The Karma Kagyu was founded by the first Karmapa, Jetsun Dusum Khyenpa. It is headed by the Gyalwa Karmapa, a reincarnate lama (tulku). Followers believe that the Karmapa's appearance as the first historical consciously reincarnate teacher was predicted by the Buddha in the Samadhiraja Sutra (lit: Discourse on the Kings of Meditative Concentration).
The Karma Kagyu school belongs to the Vajrayana branch of Mahayana Buddhism. It is a Triyana (all three turnings of the Wheel of the dharma) school (e.g., monks and nuns keep the vows of Vinaya while lay practitioners hold the Upasaka vows) and a Rime (non-sectarian) tradition.
The central teaching of the Karma Kagyu is the doctrine of Mahamudra, also known as the "Great Seal". This doctrine focuses on four principal stages of meditative practice (the Four Yogas of Mahamudra):
- The development of single-pointedness of mind,
- The transcendence of all conceptual elaboration,
- The cultivation of the perspective that all phenomena are of a "single taste",
- The fruition of the path, which is beyond any contrived acts of meditation.
It is through these four stages of development that the practitioner is said to attain the perfect realization of Mahamudra. Mahamudra is practiced both independently and as the completion stage of Vajrayana practice.
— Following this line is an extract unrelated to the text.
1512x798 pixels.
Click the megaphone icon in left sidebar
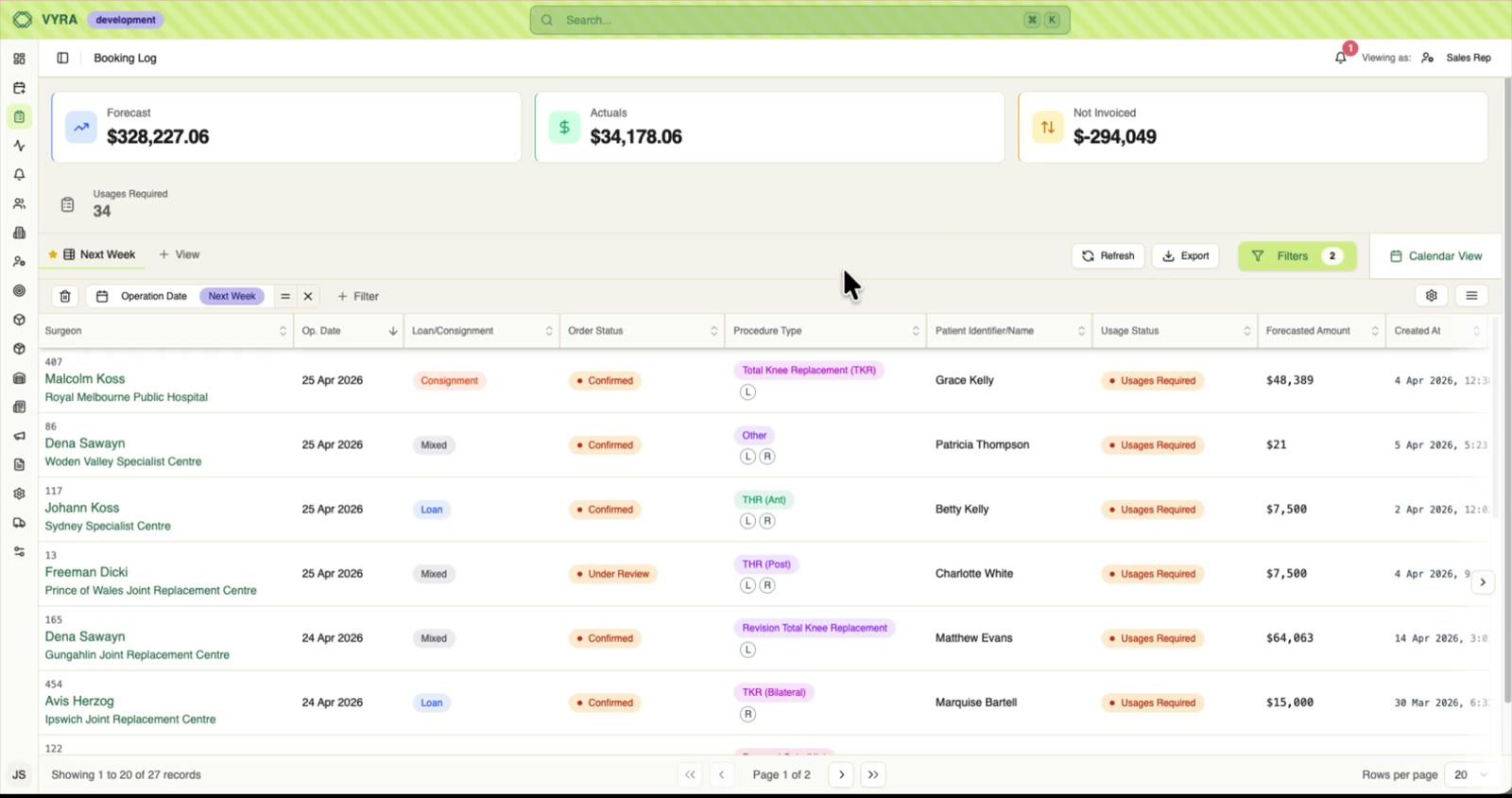click(x=19, y=436)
Within the Karma Kagyu, meditative practice is almost invariably presented in a progressive manner. Early practice includes Shamatha meditation (calm abiding; single-pointedness), introduction to Buddhist history and philosophy, and initiation into the lower Tantras - classically across the Yidams (deities) Avalokiteshvara (Tibetan Chenrezik), Tara and Amitabha Buddha. This is followed by Ngondro (the practice of the Four Extraordinary Foundations) and Vipassana meditation. During the traditional three-year retreat, retreatants usually focus their practice on the Six Yogas of Naropa. At the Anuttarayogatantra level of practice, the principal Yidams of the lineage are Vajrayogini, Hevajra and Chakrasamvara.
While one of the distinguishing characteristics of the Karma Kagyu is its emphasis on meditative practice, all forms and levels of Buddhist history and philosophy are also taught, most notably the Shentong branch of Prāsaṅgika Madhyamaka philosophy.
The supreme Lama of the Karma Kagyu is the Karmapa, who always presides as lineage holder once he has reached his majority and received all the necessary training and transmissions. From the death of one Karmapa until the next takes his seat as lineage holder, one (or more) of the previous Karmapa's principal disciples holds the lineage. The 16th Gyalwa Karmapa left the lineage in the hands of four eminent Lamas; the 14th Shamar Rinpoche, the 12th Tai Situ Rinpoche, the 3rd Jamgön Kongtrül Rinpoche and the 12th Goshir Gyaltsab Rinpoche.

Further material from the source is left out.